1. Definition
MAE measures the average magnitude of errors between predictions and actual values, without considering direction (positive/negative).
$MAE = \frac{1}{N} \sum_{i=1}^N |y_i – \hat{y}_i|$
where:
- $N$ = number of predictions
- $y_i$ = actual value
- $\hat{y}_i$ = predicted value
2. Intuition
- It tells us “on average, how far off are our predictions?”
- Errors are in the same units as the target variable (e.g., dollars, kWh, degrees).
- Unlike RMSE, it does not penalize large errors disproportionately.
3. Example
Suppose actual vs predicted electricity demand (in MW):
| Observation | Actual ($y$) | Predicted ($\hat{y}$) | Error $|y – \hat{y}|$ |
|---|---|---|---|
| 1 | 100 | 90 | 10 |
| 2 | 200 | 220 | 20 |
| 3 | 400 | 360 | 40 |
$MAE = \frac{10 + 20 + 40}{3} = 23.3$
→ On average, predictions are 23.3 MW off.
4. Properties
- Range: 0 → ∞
- Interpretability: Directly understandable (same units as target).
- Robustness: Less sensitive to outliers than RMSE.
- Limitation: Treats all errors equally, so large mistakes are not penalized more heavily.
5. Comparison with Other Metrics
- MAE: Average absolute deviation (linear penalty).
- RMSE: Penalizes larger errors more (quadratic penalty).
- MAPE: Error expressed as a percentage (relative scale).

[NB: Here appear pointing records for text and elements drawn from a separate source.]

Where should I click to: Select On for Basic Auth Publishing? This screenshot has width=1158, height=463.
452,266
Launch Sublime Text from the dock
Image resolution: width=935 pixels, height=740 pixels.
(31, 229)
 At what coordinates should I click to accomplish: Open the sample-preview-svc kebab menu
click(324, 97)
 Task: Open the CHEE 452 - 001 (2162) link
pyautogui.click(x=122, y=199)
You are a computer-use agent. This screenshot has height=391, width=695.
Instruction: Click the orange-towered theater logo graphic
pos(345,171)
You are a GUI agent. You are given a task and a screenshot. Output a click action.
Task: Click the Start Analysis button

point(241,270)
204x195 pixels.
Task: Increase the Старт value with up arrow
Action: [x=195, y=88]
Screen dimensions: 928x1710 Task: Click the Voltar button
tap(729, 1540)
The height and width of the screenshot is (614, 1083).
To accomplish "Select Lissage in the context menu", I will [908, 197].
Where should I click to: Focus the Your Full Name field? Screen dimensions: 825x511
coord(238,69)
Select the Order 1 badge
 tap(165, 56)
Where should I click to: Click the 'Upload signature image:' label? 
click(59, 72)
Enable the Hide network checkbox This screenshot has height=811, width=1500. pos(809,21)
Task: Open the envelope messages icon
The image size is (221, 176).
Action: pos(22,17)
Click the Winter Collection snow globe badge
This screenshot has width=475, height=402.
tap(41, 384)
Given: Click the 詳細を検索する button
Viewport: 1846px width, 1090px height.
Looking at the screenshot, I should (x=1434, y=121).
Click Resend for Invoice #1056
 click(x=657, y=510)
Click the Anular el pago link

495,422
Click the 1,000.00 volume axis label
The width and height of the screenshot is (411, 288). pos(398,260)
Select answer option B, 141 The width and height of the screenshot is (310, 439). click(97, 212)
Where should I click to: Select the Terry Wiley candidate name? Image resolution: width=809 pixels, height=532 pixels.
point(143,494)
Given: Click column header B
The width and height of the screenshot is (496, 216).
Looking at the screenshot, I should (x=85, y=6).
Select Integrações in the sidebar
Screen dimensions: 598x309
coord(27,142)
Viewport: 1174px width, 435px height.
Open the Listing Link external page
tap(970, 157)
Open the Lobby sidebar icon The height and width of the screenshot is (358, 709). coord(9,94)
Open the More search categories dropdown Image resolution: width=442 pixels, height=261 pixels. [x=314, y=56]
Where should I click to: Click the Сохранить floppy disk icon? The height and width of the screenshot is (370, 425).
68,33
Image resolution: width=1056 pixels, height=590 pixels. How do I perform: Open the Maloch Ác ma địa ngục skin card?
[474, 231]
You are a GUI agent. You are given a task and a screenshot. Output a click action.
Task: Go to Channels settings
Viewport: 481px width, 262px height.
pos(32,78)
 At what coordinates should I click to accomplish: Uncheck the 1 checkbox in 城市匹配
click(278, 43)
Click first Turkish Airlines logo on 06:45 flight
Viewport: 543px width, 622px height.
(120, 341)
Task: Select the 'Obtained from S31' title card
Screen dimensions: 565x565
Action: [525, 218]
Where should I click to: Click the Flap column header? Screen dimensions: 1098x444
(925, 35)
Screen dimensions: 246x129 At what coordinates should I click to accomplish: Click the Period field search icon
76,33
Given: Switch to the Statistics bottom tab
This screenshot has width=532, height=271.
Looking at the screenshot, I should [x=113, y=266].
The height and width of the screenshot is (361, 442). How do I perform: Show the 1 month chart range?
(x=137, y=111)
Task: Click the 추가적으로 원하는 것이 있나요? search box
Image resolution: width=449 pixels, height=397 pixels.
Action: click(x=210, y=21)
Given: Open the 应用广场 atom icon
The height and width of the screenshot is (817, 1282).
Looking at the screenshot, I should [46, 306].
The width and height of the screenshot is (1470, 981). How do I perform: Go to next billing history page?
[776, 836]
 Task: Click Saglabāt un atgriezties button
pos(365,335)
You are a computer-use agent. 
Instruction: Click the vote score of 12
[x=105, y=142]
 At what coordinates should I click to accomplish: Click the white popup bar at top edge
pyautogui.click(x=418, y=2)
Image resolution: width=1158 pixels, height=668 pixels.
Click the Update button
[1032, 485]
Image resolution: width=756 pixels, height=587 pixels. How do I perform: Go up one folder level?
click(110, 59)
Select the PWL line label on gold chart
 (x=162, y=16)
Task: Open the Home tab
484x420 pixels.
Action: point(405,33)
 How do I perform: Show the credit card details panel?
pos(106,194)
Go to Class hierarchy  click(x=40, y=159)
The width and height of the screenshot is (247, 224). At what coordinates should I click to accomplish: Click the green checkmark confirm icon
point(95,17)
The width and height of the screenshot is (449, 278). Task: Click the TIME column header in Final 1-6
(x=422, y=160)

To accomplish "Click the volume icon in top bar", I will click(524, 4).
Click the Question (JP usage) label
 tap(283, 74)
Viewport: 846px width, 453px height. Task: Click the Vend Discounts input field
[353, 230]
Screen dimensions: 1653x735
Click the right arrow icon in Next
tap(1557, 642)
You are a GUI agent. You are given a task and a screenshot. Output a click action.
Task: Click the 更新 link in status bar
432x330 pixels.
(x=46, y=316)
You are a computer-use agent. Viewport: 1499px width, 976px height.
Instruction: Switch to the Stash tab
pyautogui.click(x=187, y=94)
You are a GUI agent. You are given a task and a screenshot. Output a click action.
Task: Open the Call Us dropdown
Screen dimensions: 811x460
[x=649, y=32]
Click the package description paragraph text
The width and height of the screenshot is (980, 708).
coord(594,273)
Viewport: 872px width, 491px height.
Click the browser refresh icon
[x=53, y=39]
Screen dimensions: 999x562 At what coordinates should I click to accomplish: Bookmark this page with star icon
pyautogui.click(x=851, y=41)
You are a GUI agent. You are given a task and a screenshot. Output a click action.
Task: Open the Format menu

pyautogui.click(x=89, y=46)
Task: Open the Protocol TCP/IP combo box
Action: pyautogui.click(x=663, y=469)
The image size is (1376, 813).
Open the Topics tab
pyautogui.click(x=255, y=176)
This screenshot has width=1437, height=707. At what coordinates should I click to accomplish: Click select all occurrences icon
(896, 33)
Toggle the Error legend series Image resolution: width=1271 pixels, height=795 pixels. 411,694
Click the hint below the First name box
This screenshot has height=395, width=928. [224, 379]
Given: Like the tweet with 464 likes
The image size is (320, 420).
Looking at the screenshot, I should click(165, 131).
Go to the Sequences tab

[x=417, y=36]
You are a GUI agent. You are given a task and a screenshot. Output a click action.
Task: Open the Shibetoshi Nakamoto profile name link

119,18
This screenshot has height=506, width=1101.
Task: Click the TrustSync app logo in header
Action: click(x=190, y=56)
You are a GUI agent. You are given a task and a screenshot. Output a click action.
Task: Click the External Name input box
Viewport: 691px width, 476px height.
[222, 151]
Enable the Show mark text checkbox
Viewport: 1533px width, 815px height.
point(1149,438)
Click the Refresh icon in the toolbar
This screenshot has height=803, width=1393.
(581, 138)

- R²: Proportion of variance explained, not an absolute error.
Use MAE when you want a straightforward, interpretable average error.
Use RMSE when large errors are especially costly.
6. Python Example
from sklearn.metrics import mean_absolute_error
y_true = [100, 200, 400]
y_pred = [90, 220, 360]
mae = mean_absolute_error(y_true, y_pred)
print("MAE:", mae)
Output:
MAE: 23.3
Summary
- MAE = average of absolute differences between actual and predicted values.
- Range: [0, ∞], lower = better.
- Same units as target → very interpretable.
- Less sensitive to outliers than RMSE.